TASKS TO PERFORM:
• A. Name every column name that the Seattle loop notebook assigns to the raw CSV file.
• B. In the Seattle loop notebook, for how long must a sensor report the exact same speed before it is treated as "frozen"?
• C. Translate this sentence from the Seattle loop notebook into Spanish: "Treat `speed == 0` as missing and convert it to `NaN`."

TEXT PASSAGE:
++++

# 01 — Load and Prepare the Dataset

In this notebook we turn the raw Seattle loop CSV dump into a clean,
analysis-ready **time × detector** speed panel.

The steps are:

- **Load the raw CSV** (`loop_20150101_20151231.csv`), assign column names, and
  parse the `time` field.
- **Pivot to a wide panel** where:
  - Rows = 5-minute timestamps over 2015.
  - Columns = detector IDs.
  - Entries = speed readings (mph).
- **Enforce a strict 5-minute grid**:
  - Build a complete `date_range` from the first to last timestamp.
  - Reindex the panel so that every 5-minute slot exists; missing rows become `NaN`.
- **Clean unreliable raw values**:
  - Treat `speed == 0` as missing and convert it to `NaN`.
  - Detect “frozen” sensors that report the *exact* same speed for ≥60 minutes
    and mark those flat segments as missing as well.

Finally, we save the cleaned panel to disk in two formats:

- `data/seattle_loop_clean.parquet`
- `data/seattle_loop_clean.pkl`

These files are the **canonical input** for all later notebooks (missingness EDA,
blackout detection, and model training).

In [8]:
import pandas as pd
import numpy as np
from pathlib import Path

In [9]:
# -------------------------------
# 1. Load raw CSV
# -------------------------------

# Read the CSV file containing loop detector data
# There are no headers in file, so we provide column names explicitly
df = pd.read_csv(
    "loop_20150101_20151231.csv",
    header=None,
    names=["time", "detector", "direction", "speed", "volume", "occupancy"]
)

# Convert 'time' to datetime and sort chronologically
df["time"] = pd.to_datetime(df["time"])

++++

INFORMATION PROVIDED:
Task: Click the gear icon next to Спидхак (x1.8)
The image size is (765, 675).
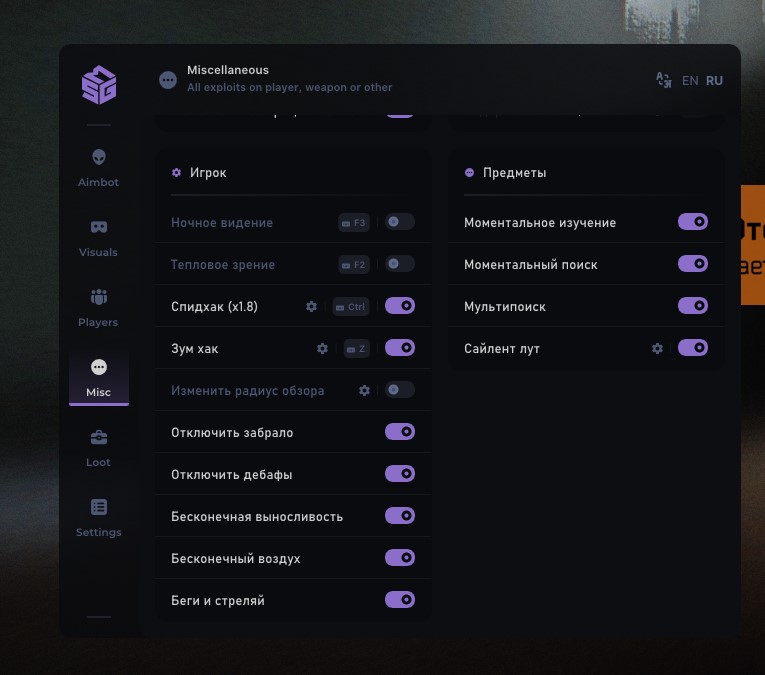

++++

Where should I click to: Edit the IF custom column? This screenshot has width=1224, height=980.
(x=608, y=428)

++++

ANSWERS TO THE TASKS:
• A. time, detector, direction, speed, volume, occupancy

• B. 60 minutes or more.

• C. Tratar `speed == 0` como un valor faltante y convertirlo en `NaN`.